Task brief —
Write out, from the entries below, exactly the lines that run between the lines holding "The width and height of the screenshot is (924, 584)." and "Image resolution: width=495", inclusive, and stop there.

*** Data under study ***

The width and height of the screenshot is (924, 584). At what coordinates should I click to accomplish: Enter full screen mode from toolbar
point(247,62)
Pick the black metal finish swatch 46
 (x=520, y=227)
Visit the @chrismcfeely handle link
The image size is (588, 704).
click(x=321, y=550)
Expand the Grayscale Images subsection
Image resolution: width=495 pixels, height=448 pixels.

*** End of Data under study ***
*** Data under study ***

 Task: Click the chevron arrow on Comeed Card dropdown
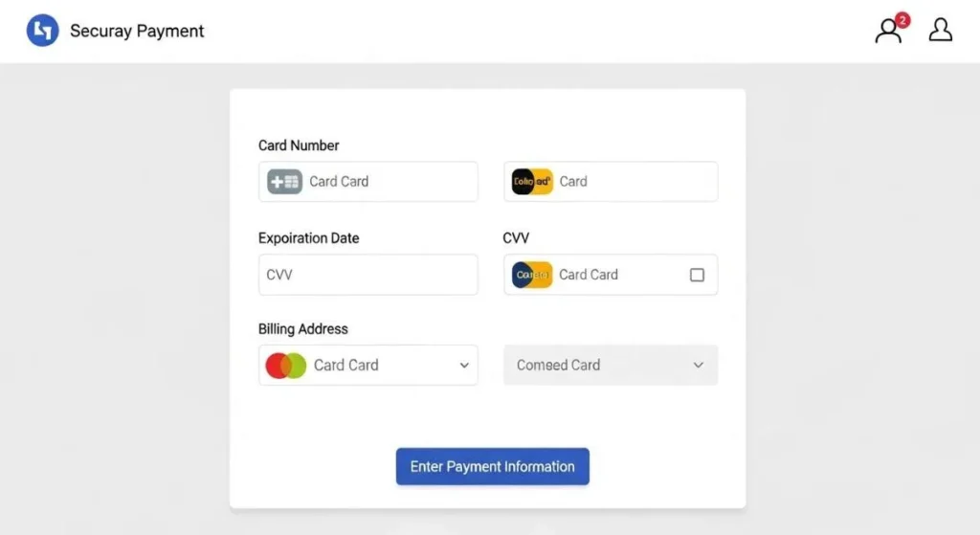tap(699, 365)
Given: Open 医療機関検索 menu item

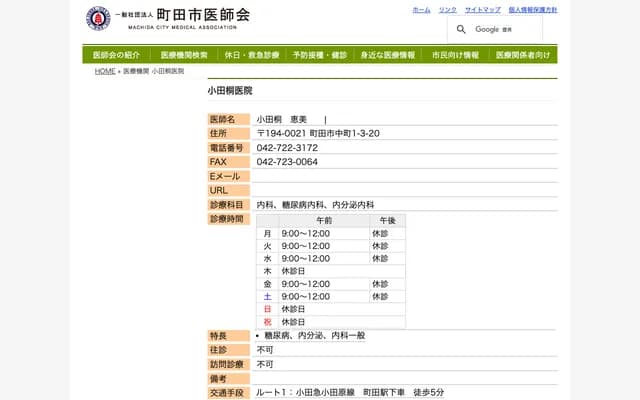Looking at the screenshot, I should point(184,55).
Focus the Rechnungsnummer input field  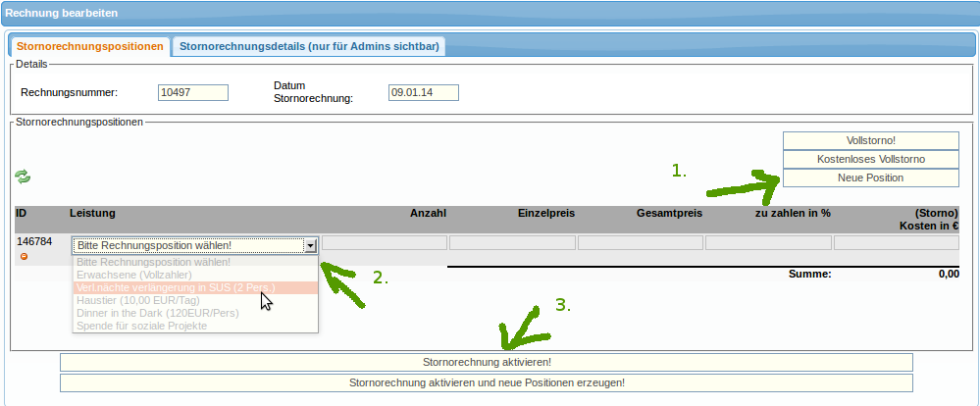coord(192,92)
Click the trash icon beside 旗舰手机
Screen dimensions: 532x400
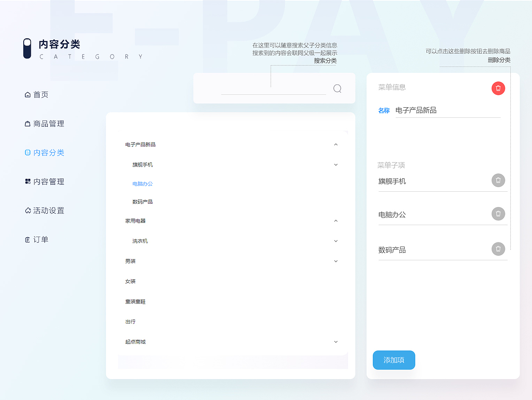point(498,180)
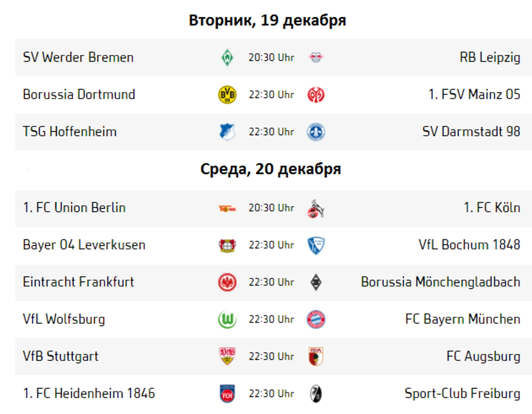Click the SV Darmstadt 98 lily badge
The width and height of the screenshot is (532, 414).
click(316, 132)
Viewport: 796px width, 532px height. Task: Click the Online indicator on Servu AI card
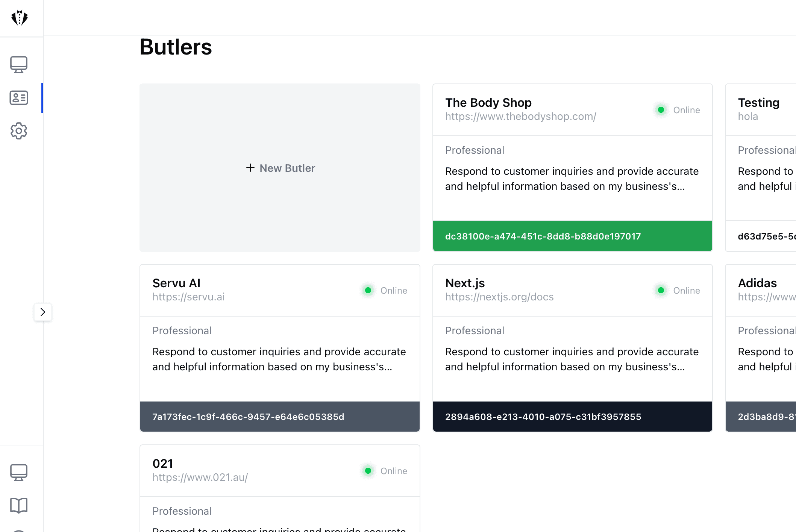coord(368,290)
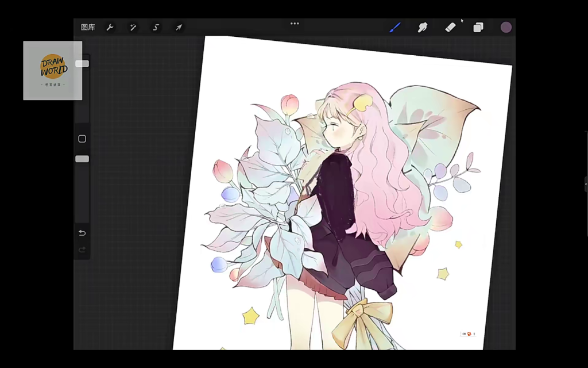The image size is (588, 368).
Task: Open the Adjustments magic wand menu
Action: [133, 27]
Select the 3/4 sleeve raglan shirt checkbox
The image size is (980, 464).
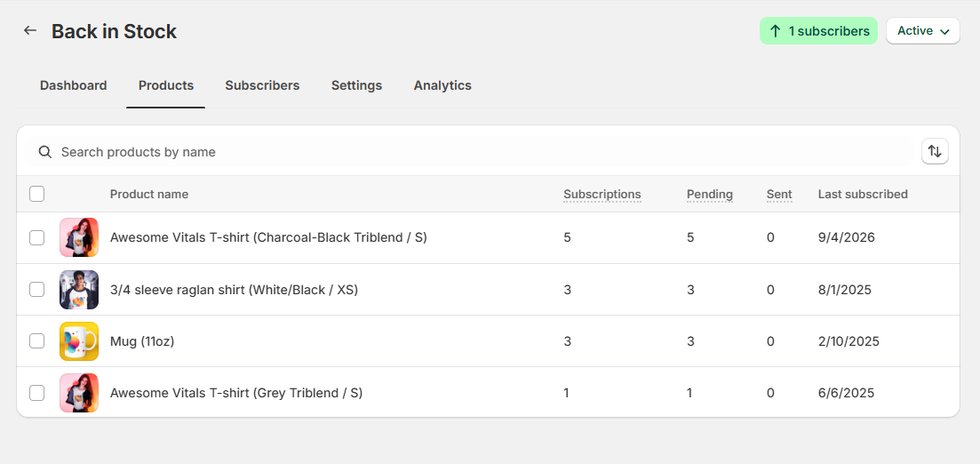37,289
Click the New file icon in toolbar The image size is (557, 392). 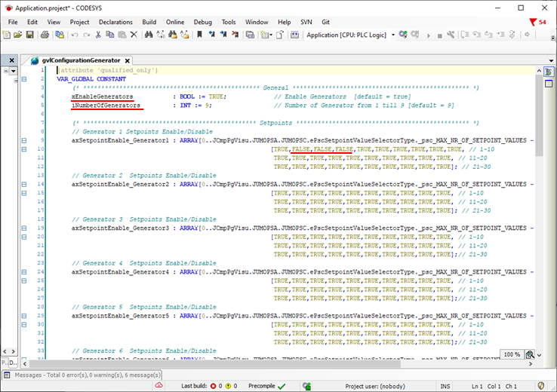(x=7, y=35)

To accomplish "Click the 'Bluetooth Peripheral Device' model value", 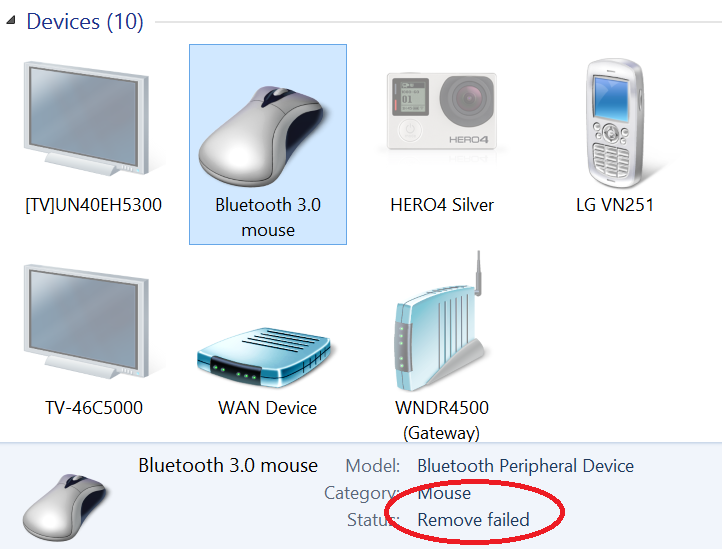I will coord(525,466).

*** End of Data under study ***

Expected answer —
The width and height of the screenshot is (924, 584). At what coordinates should I click to accomplish: Enter full screen mode from toolbar
point(247,62)
Pick the black metal finish swatch 46
 (x=520, y=227)
Visit the @chrismcfeely handle link
The image size is (588, 704).
click(x=321, y=550)
Expand the Grayscale Images subsection
Image resolution: width=495 pixels, height=448 pixels.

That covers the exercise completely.